■ 作業内容 ■
提示文の「水産庁によると、薬品は」で始まる段落を、主な事実を残したまま箇条書きに改めなさい。

米環境団体、捕鯨船妨害 薬品投げ込まれ3人けが

2008年3月3日 夕刊

 水産庁は3日、南極海を航行中の調査捕鯨船団の母船「日新丸」が同日午前7時10分(日本時間)ごろ、米環境保護団体シー・シェパードの抗議船から、薬品の入った瓶や白い粉が入った袋計100個以上を投げ込まれた、と発表した。

 日新丸に乗船していた海上保安庁の保安官2人と、乗組員1人が、飛び散った薬品が目に入り、軽傷を負った。シー・シェパードが今シーズンの調査捕鯨船団を妨害したのは3回目だが、負傷者が出たのは初めて。

 水産庁によると、薬品は異臭を放つ化学物質である「酪酸」とみられる。瓶が甲板に落ちた際に飛び散った。3人は目の痛みを訴えたが、洗浄するなどして症状は治まった。瓶などを投げ込む妨害行為は約1時間にわたり続いたという。

 水産庁は外務省を通じ、シー・シェパードに母港を提供したオーストラリアや、船籍を与えたオランダの両政府に対し、再度抗議する方針。

■ 保存データ ■
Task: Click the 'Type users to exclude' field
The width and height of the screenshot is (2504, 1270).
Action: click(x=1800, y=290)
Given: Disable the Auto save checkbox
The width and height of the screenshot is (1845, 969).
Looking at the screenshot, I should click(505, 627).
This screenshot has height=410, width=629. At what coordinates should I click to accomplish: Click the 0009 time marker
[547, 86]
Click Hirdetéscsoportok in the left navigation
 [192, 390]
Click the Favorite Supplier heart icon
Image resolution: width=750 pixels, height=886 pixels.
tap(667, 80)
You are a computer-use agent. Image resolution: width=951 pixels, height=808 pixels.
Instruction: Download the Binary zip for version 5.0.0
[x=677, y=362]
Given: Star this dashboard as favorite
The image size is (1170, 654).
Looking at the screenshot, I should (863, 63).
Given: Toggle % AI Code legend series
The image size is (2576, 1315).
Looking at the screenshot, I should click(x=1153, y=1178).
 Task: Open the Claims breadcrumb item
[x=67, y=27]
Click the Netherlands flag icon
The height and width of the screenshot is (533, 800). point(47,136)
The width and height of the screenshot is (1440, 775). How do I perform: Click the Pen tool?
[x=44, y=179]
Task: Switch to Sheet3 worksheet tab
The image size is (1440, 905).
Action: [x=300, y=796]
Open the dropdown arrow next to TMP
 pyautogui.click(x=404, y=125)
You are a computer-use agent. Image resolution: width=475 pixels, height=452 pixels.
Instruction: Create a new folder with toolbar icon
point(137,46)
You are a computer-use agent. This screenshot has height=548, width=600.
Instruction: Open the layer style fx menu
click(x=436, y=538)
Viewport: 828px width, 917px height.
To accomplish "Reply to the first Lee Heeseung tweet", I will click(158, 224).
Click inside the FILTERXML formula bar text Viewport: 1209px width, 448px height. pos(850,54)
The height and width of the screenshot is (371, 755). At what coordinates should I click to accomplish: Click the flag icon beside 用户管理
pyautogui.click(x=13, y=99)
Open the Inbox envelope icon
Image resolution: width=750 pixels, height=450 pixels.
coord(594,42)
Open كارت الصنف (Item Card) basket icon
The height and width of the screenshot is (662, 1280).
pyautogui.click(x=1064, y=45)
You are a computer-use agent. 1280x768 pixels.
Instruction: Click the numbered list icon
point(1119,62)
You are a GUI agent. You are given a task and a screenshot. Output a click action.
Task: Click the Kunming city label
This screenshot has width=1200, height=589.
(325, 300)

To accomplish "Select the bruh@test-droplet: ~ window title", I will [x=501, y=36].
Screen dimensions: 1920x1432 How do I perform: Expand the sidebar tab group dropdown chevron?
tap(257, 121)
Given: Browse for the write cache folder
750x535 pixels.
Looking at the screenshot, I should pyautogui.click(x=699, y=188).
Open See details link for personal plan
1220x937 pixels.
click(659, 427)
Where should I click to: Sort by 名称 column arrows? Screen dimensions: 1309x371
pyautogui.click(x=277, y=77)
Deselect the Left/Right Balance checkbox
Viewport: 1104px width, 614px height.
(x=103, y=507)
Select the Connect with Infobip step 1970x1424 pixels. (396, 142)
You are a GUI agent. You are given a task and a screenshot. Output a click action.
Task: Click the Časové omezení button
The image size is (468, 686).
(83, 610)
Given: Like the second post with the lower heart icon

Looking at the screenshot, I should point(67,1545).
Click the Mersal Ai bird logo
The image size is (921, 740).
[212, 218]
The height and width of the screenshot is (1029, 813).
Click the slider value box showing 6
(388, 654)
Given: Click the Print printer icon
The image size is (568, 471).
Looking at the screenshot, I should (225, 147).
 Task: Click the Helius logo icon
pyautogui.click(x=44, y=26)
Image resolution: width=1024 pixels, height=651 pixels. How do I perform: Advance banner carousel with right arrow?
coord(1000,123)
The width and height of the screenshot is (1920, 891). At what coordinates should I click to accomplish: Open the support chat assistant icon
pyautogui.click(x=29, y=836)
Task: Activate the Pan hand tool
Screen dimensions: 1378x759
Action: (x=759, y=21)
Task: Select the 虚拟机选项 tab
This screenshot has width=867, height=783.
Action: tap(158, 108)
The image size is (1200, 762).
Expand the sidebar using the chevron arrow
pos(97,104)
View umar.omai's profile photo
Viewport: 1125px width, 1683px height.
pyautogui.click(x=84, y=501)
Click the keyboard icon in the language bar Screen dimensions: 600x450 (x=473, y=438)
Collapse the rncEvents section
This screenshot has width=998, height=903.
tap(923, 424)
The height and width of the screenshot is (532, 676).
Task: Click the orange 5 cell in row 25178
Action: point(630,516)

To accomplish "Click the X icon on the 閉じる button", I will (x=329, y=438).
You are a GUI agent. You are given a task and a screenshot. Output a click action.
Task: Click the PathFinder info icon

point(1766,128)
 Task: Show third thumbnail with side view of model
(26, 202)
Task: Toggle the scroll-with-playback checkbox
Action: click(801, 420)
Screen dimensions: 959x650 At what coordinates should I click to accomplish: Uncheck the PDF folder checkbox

■ 記述解答 ■
・水産庁によると、薬品は異臭を放つ化学物質「酪酸」とみられる。
・瓶が甲板に落ちた際に薬品が飛び散った。
・3人が目の痛みを訴えたが、洗浄などで症状は治まった。
・瓶などを投げ込む妨害行為は約1時間続いた。